Lots of piano is going on here and they just jam it out with ease. It’s definitely one of the album’s featured pieces of work. Play it again and again, you will not be let down by this epic introduction. Expect all the swagger of a much older and matured musician. This is great and it just seems to get better. I’m not even one to really reckon with concerning blues rock. I don’t get into the Joe Bonamassa’s of the day. I like blues, but older blues, and I usually draw the line at SRV and really great players like that. But this walks that tightrope, so to speak.
For instance if you listen to “Hit My Stride” one time you will get it. He’s pretty good if I ever heard anyone. And he is well backed by great players too. All fine musicians get to shine on this record. It forces you to listen and you can’t dislike what you hear. You would have to hate the blues to not accept any good version when it comes to “Crossroad Blues,” and a fine job is done, leaving it at that. There is not a lot you can say as long as no disgrace is made of it in its own instinctive greatness.
You definitely want to hear what awaits after getting that deep in the Delta, and “Rock Me Down” hits home with the equal weight of the opener, with a contemporary bite. This isn’t just run of the mill, it has truckloads character and shines in all the right ways. I’m sure to some it might lag a little but that isn’t the blues talking. This has all the right stuff and should pass any blues or blues rock fan’s test. There is a strong Nashville feel to this. But getting far more old school on “Poison’ is just the right ticket in-between all that is presented throughout. It’s where I usually get bored with the tempo but can still appreciate it, and the fact that it contains fabulous playing helps all the more. Plus I can see any hardcore blues fan enjoying this.
But my loss is always someone else’s gain, and the band plays on. ‘I Can’t Stop” is exactly what I mean. This is generally in the same vein, only a lot more to my liking because it’s kicked up a few notches in the wattage department. The energy is just much better here and that gets things back on par for the course. This is done with a lot of angst which makes it more believable. And that is cool because “Poor One” is another take it or leave it number for me. It’s the overall pace that doesn’t thrill me, that’s the only thing. Otherwise some great lyrics can always grow with time on this. The same goes for “Best I Could,” but it wins higher marks with me anyway.
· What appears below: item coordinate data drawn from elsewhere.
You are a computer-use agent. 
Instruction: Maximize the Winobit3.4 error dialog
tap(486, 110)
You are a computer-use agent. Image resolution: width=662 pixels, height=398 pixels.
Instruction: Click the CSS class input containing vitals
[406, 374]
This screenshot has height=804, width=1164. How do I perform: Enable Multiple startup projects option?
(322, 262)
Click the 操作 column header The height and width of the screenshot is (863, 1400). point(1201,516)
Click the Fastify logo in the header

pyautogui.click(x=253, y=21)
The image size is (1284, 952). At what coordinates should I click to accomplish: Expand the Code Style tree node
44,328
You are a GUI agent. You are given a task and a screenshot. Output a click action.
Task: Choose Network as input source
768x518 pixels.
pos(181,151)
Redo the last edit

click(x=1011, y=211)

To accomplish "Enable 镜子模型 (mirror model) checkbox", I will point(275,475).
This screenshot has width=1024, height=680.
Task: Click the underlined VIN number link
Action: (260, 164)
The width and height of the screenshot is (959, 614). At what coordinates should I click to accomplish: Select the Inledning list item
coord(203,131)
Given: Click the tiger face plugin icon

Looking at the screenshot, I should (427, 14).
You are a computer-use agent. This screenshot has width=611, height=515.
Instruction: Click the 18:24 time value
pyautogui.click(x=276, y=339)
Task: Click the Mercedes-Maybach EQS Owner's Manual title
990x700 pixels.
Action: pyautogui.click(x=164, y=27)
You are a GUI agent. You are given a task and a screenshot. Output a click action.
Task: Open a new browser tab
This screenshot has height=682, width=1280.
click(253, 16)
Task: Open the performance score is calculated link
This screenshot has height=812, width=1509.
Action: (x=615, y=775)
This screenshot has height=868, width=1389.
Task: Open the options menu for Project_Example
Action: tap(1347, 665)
Going out in style with “Stuck In Glue” is more like it with a more modern sound. This is another goodie contained within the record that harks back to energy of the first few numbers and brings that mystery of just what side of the fence he stands more firmly. Every element is combined with great accomplishment and this should stand the test of time, but Jimmy has a long road ahead, and that is a good thing.